Os caras literalmente cometem o maior desrespeito que podem fazer com uma alienígena sobre-humana: colocam ela sofrendo para fracotes, tudo para não pisar no espaço da coragem que é retratar tamanha figura que tenha força de uma deusa. A menina só vai vestir o uniforme com símbolo de esperança no final do filme; antes disso, estava andando de cá para lá parecendo uma mendiga aqui do centro de Porto Alegre. O que poderia engrandecer, que são seus poderes, são tratados como espetáculo vazio, uma casca que não tem nada dentro, apenas para gerar boas poses e banners bonitos. A visão de laser? Parece aqueles ponteiros laser que viraram febre na adolescência de 2015. O voo? Tem cenas aproximadas para se desvincular do dramático de vez. É literalmente jogar o potencial da protagonista no abismo para dar voz a ruídos descartáveis. Como citei na Crítica Anterior, existem entretenimentos que sabem de si mesmos, apresentando uma sessão da tarde satisfatória. Mas aqui? Só relembram o quanto errar no tempero do cinismo pode transformar um passatempo primoroso em um desastre irritante. Até The Flash, tanto o de 2023 quanto a série que se conectava com outros universos, trouxeram uma SuperGirl mais emblemática e encantadora. Então seguimos à risca de não ter um filme solo que adapte bem a história da heroína voadora.
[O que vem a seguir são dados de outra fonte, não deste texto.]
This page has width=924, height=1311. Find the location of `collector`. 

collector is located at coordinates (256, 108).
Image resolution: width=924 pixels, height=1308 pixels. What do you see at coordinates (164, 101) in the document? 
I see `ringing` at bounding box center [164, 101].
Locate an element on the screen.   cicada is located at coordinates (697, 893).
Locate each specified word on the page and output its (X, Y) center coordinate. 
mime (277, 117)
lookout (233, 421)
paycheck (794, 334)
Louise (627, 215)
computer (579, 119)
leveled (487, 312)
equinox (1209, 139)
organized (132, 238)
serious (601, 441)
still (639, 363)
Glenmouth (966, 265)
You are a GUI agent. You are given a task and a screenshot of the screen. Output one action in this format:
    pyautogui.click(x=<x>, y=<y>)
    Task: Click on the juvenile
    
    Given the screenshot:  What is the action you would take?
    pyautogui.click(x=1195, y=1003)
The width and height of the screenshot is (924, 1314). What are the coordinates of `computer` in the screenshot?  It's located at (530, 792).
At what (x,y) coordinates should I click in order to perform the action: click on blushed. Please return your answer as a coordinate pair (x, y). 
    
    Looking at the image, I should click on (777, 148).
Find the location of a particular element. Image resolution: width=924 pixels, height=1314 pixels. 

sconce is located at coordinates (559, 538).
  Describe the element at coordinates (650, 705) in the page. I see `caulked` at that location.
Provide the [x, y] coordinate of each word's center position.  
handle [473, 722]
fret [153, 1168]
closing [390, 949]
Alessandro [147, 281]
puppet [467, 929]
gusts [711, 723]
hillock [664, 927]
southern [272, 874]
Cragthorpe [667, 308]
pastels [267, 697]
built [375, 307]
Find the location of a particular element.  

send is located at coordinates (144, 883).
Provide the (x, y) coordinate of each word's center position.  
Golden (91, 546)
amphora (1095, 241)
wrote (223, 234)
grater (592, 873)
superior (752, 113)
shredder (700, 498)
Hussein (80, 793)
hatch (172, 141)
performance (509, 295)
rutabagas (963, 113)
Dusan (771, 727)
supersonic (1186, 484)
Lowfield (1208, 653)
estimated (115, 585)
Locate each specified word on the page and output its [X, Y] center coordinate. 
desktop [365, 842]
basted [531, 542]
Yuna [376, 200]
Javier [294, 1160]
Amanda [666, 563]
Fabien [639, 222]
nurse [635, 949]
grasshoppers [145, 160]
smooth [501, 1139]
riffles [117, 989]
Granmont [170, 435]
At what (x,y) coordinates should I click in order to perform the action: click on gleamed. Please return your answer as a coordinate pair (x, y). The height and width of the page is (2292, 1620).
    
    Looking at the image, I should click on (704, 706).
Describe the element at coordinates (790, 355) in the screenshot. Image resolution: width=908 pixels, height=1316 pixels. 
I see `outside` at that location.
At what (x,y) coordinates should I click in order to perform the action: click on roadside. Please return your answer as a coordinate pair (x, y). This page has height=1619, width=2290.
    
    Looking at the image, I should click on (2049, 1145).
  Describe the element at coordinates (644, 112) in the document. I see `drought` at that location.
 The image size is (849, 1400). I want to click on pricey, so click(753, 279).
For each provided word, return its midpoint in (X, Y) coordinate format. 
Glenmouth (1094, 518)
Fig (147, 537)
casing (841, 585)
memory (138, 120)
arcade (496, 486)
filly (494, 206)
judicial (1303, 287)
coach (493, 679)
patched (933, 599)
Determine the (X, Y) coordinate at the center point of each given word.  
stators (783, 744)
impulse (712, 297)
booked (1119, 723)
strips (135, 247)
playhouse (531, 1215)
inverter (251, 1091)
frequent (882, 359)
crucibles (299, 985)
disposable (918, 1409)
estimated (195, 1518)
Eu sei que há dificuldade em fazer uma história que se conecte bem com tamanho poder, mas não acho que a estilização do conto e uma jornada esquecível, genérica, de 1h40m sejam a solução. Sabe o que me parece esse filme? Um produto comercial que deve ser postado obrigatoriamente, para cumprir tabela e ajustar o universo de forma pífia. Talvez seja um aviso. Já que só fazem catástrofe, deixem esse universo de Krypton em paz, de uma vez por todas. Assim, é menos uma incomodação.
Outra coisa: o pessoal reclama do realismo do Batman do Nolan, mas lá tinha peso dramático que justificasse. Aqui? É um foco nas terras e no espaço sem cor; um filme sem cor, um filme feio. Um visual que tenta mirar nas cores neutras que realcem o ar, mas acerta na poeira cegadora horrenda; um realismo incomodativo que só deixa evidente mais uma covardia do filme e da própria indústria atual: a vergonha de ser cafona, a vergonha de abraçar o irreal com a fantasia. Tudo é um retrato de como seria ter essas figuras com poderes colossais em nossa realidade. As únicas cenas levemente confortáveis foram a adição do Superman, que conseguiu entregar um humor inocente e do cotidiano. Então, para resumir: 3 minutos de filme foram prazerosos; o resto? Uma tortura completa que eu desejo todo o mal de bilheteria e que merece o esquecimento eterno. Até o Seu Madruga entregou um ensinamento mais valioso sobre dar o troco no mal do inimigo... Dito isso: era melhor ter ido ver o filme do Pelé.